In summary, LE may affect reproductive physiology in Turpan Black ewes via two potential pathways. The first pathway is well supported: LE directly inhibits aromatase activity and relieves estrogen-mediated negative feedback on the HPO axis. The second pathway is proposed based on metabolomic and correlation results. LE may remodel the lysine metabolic network. Combined with correlative data, we hypothesize that changes in lysine metabolism could potentially influence GnRH and LH pulsatile secretion by regulating histaminergic neurotransmitter synthesis, protein turnover and epigenetic modification. Taken together, the changes in hormonal profiles and lysine metabolism may jointly be associated with follicular development in LE-treated ewes. Further targeted experiments are required to verify the underlying causal relationships (Figure 6).

5. Conclusions

Under the experimental conditions of this study, LE administration changed circulating reproductive hormones and lysine-associated metabolites in Turpan Black ewes. Lysylhistidine and L-saccharopine, as key differential metabolites, were concentrated in lysine metabolism pathways. Estrus, conception and lambing rates showed rising trends without statistical significance. These results offer a novel reference and theoretical support for optimizing the reproductive performance and twinning rates of Turpan Black ewes.

6. Limitations

First, body condition score (BCS), a critical indicator reflecting energy reserve and nutritional status that strongly influences ewe reproductive performance, was not recorded in the present experiment. Although all experimental ewes exhibited a consistent initial body weight (35.53 ± 2.25 kg), body weight is less sensitive than BCS in evaluating body fat variation and energy balance status. The lack of BCS data limits the interpretation of individual differences in reproductive responses to LE treatment. Future studies should incorporate systematic BCS evaluation to better clarify the associations among LE intervention, nutritional status, and reproductive performance.

Second, the LH sampling strategy used in this study has inherent limitations.

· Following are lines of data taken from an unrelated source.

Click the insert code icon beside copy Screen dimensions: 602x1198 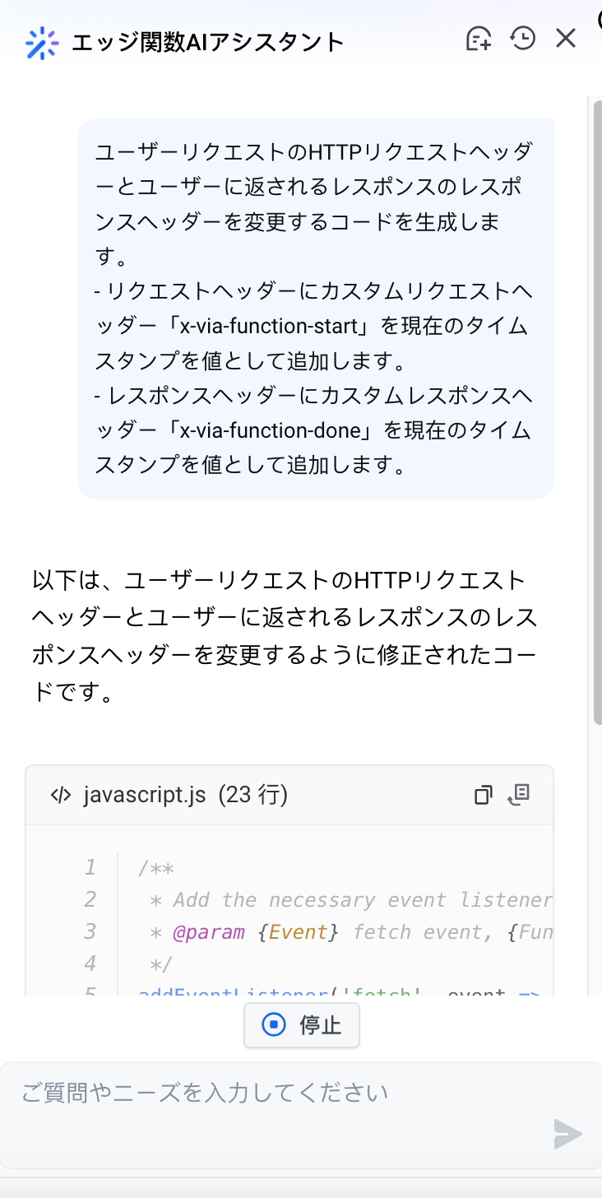[519, 795]
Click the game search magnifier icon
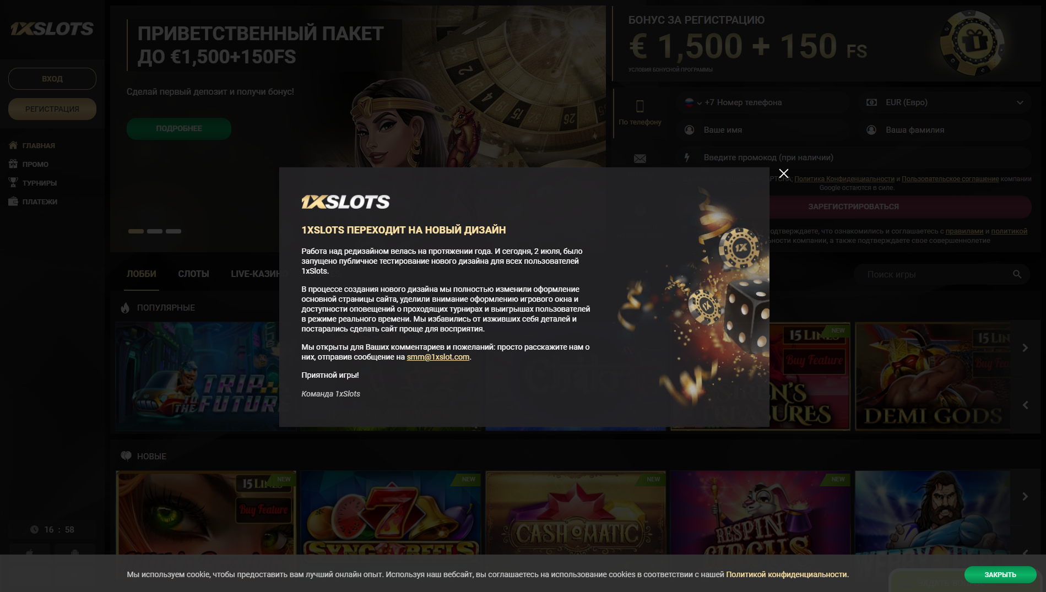Image resolution: width=1046 pixels, height=592 pixels. tap(1017, 274)
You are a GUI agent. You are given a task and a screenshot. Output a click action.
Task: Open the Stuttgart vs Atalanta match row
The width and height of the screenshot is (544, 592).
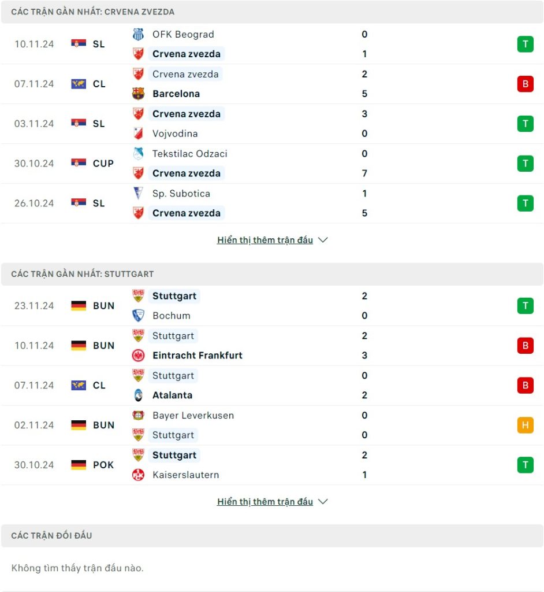pyautogui.click(x=272, y=386)

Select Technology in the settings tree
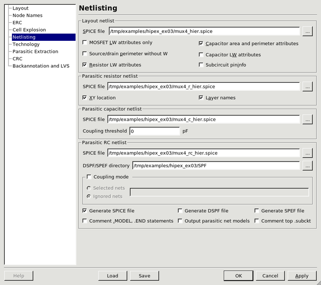(x=26, y=44)
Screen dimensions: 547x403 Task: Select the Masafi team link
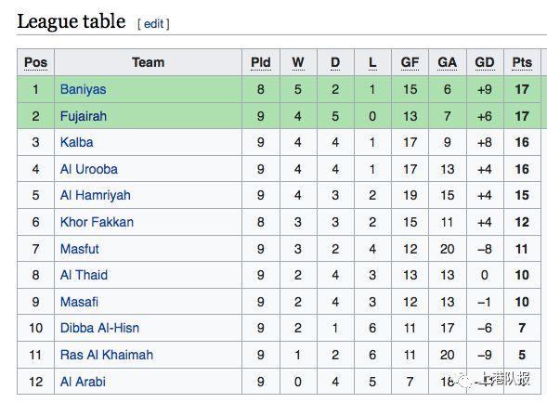tap(79, 302)
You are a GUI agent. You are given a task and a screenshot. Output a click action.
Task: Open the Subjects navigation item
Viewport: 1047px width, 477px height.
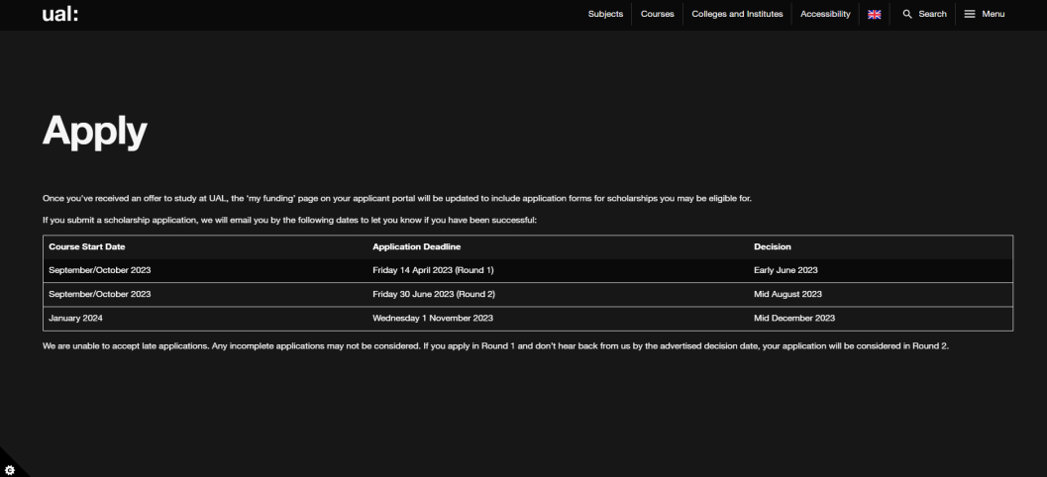[605, 14]
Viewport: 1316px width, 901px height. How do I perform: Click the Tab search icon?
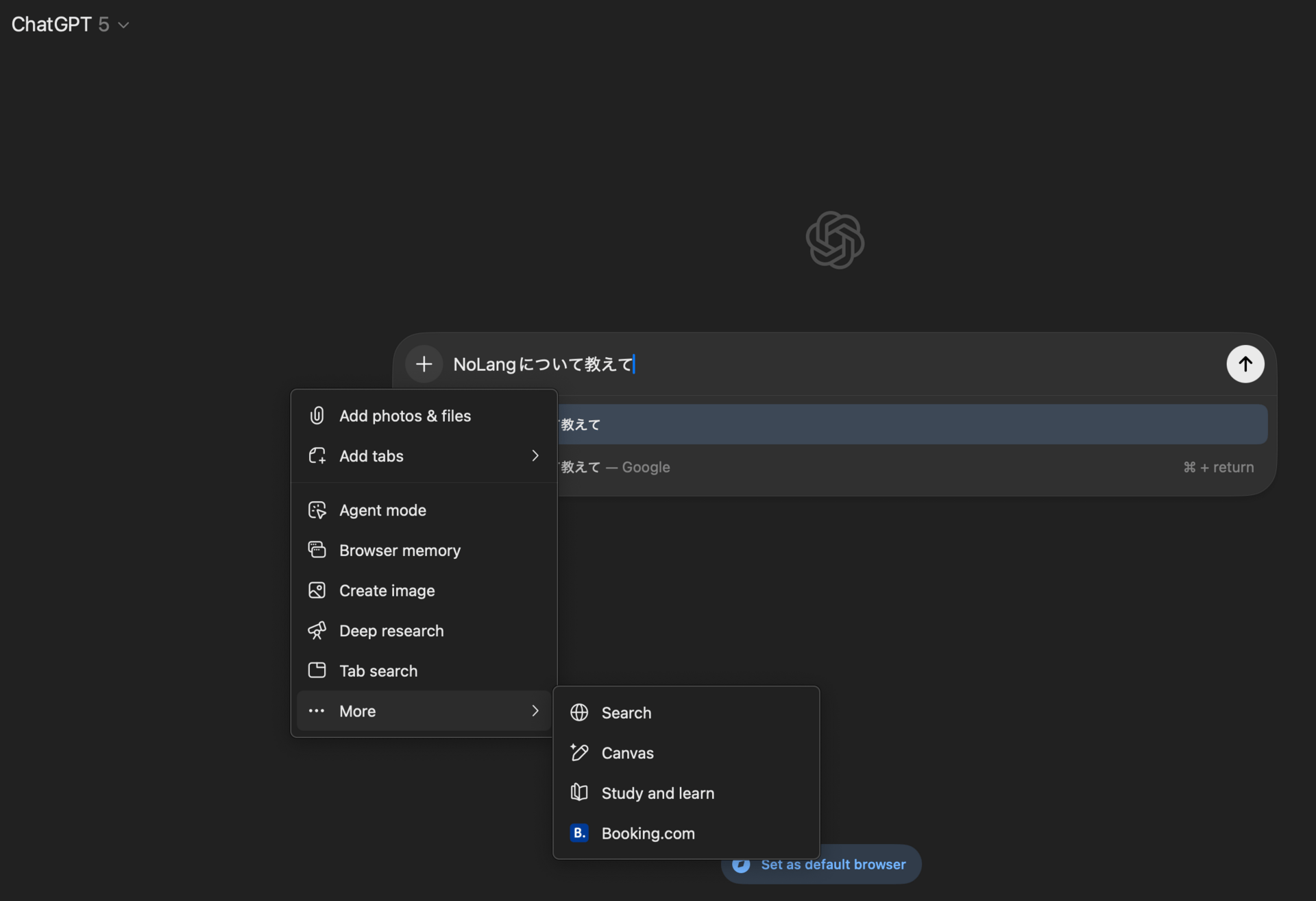[x=317, y=671]
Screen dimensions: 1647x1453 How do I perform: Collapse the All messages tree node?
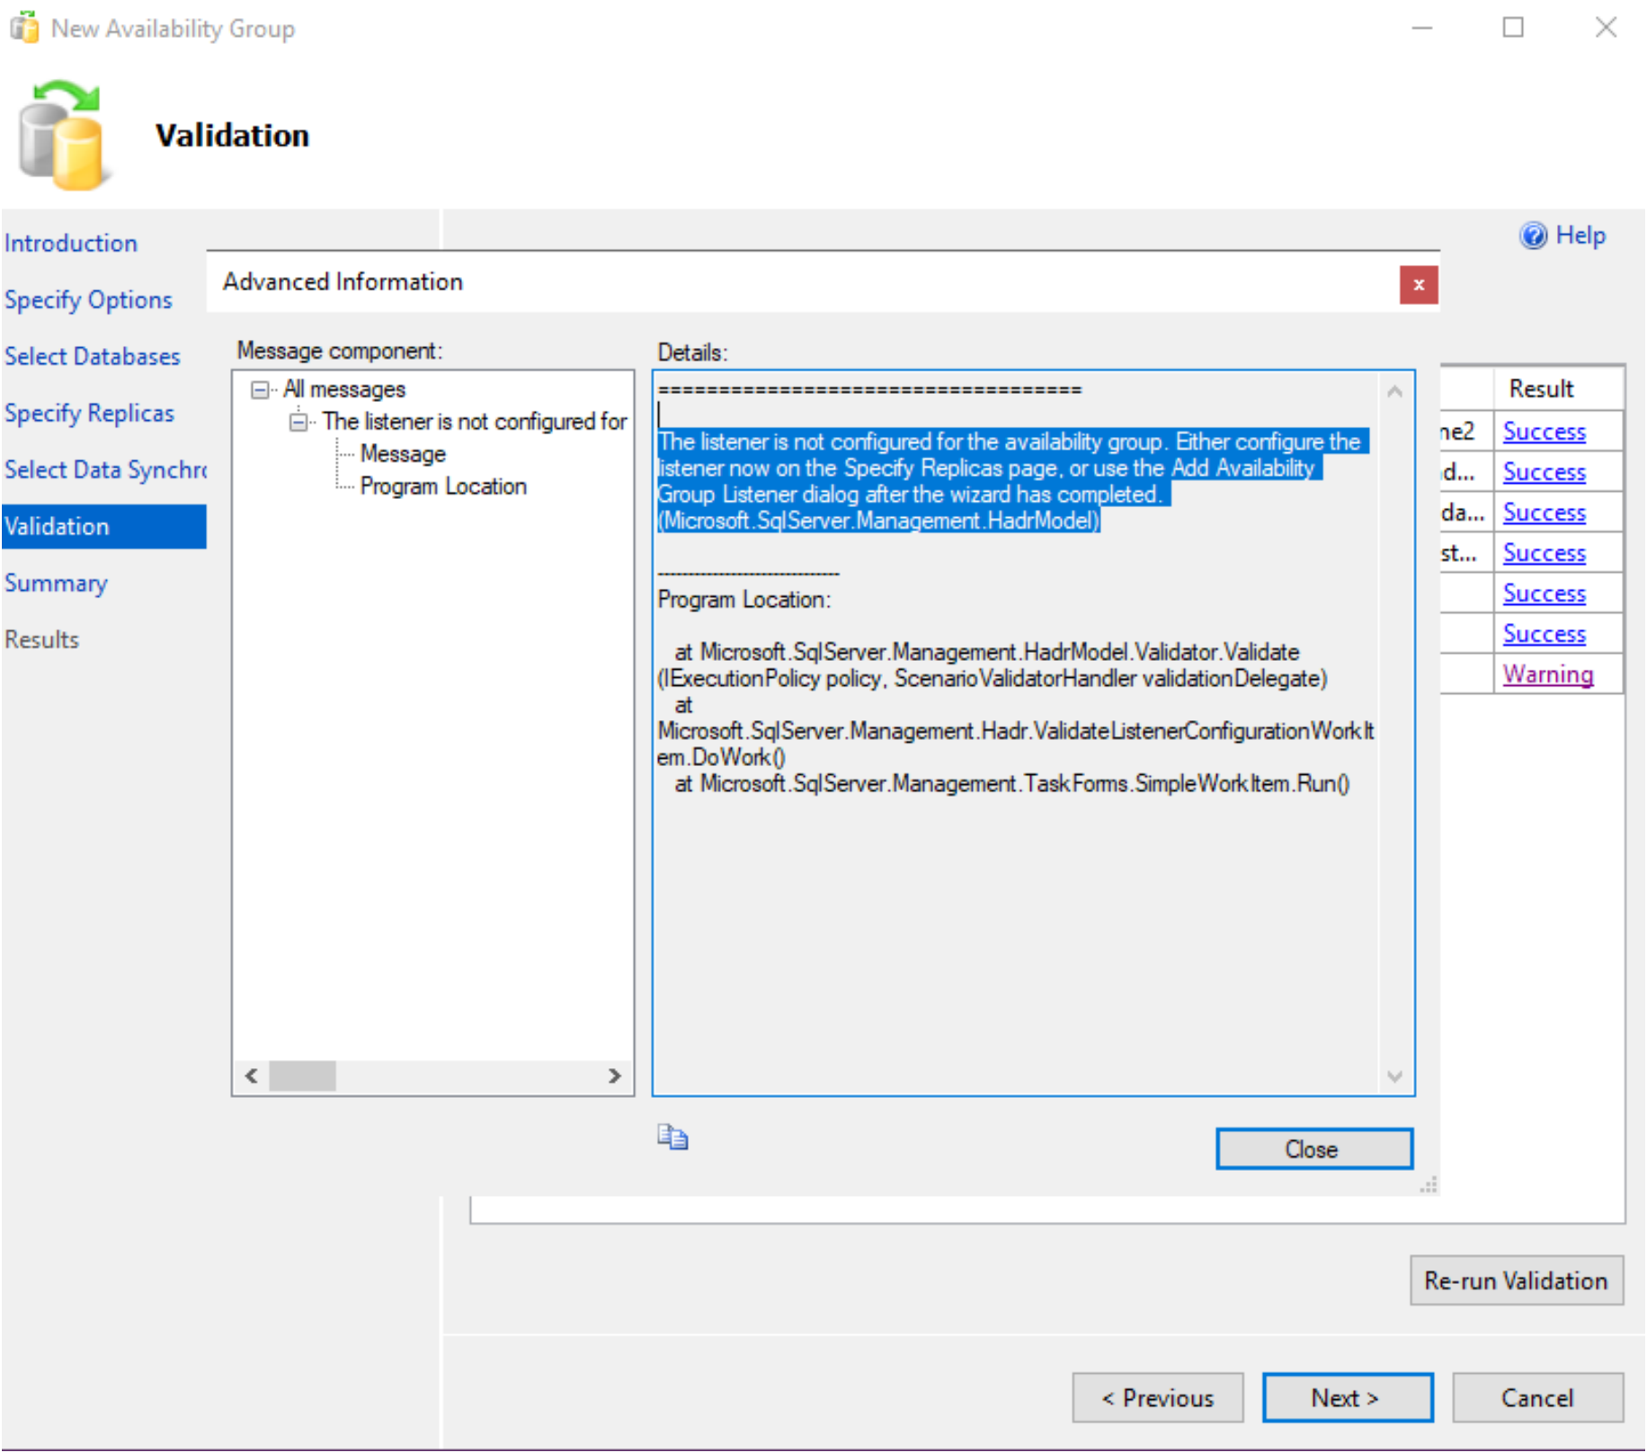pos(260,389)
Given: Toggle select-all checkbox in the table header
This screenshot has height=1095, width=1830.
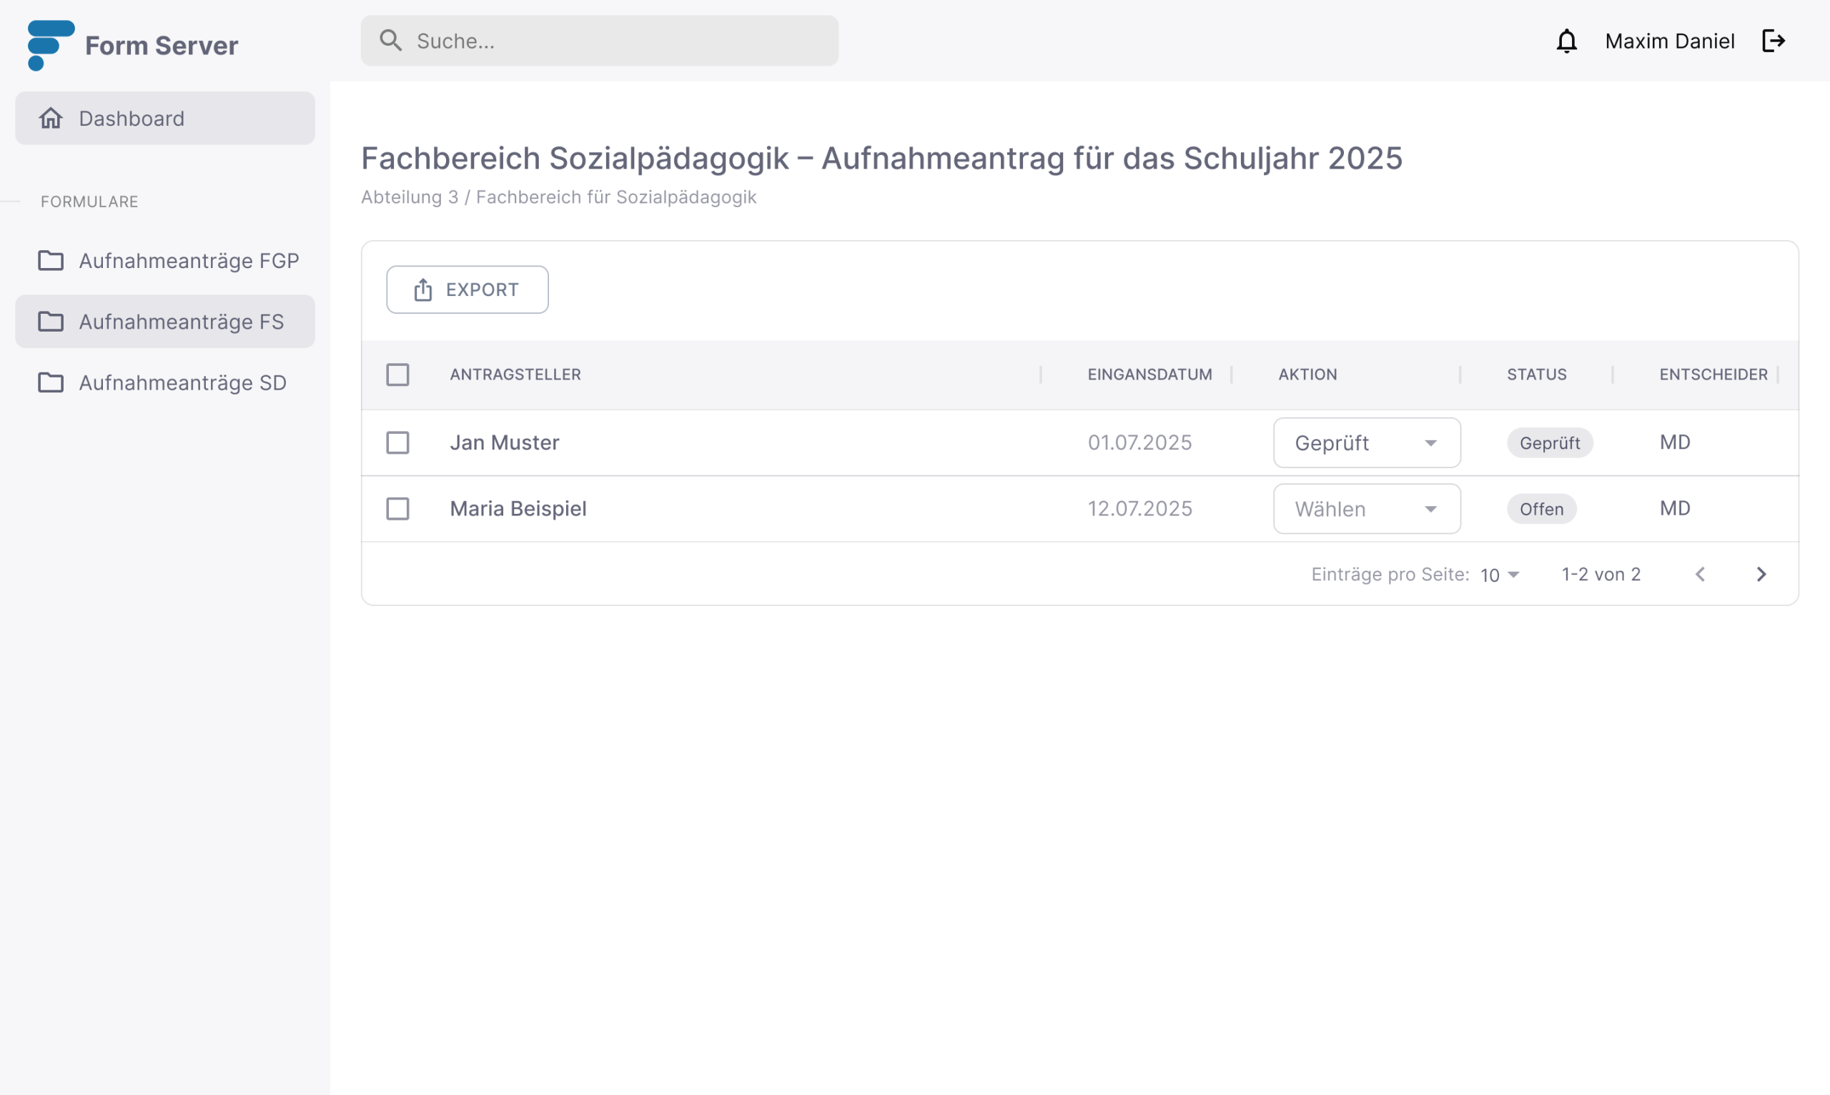Looking at the screenshot, I should click(x=398, y=375).
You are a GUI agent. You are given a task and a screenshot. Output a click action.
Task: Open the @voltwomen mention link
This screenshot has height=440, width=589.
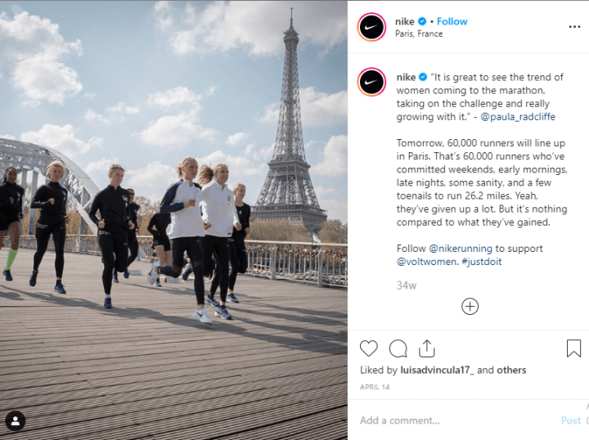click(x=427, y=262)
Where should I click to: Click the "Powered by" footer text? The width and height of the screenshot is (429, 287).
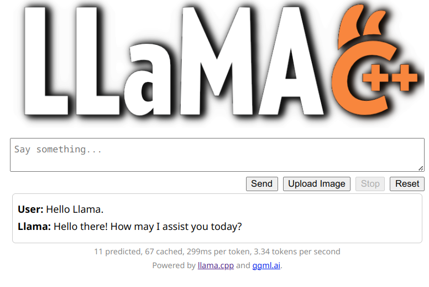[x=174, y=265]
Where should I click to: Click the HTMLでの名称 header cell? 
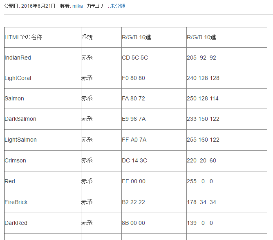(23, 37)
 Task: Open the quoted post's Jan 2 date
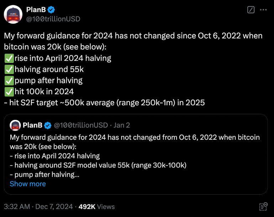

High-frequency serial sampling every 15–30 min for 2–3 h is optimal for characterizing LH pulse dynamics and distinguishing sustained hormonal elevation from accidental capture of sporadic LH peaks. However, intensive short-interval venipuncture was unfeasible here, as it would have induced severe stress and disrupted endogenous LH secretion, while adequate labor support for continuous sampling was unavailable. We adopted 1 h interval sampling with 2–3 repeated collections per ewe to reduce detection bias compared with single-point sampling. Nevertheless, we cannot fully rule out the possibility that elevated LH levels in the LE group result from random pulse capture rather than stable treatment-induced hormonal changes. Therefore, the current LH results are interpreted conservatively. Further studies with dense serial sampling are required to precisely reveal the regulatory effects of LE on LH secretion patterns.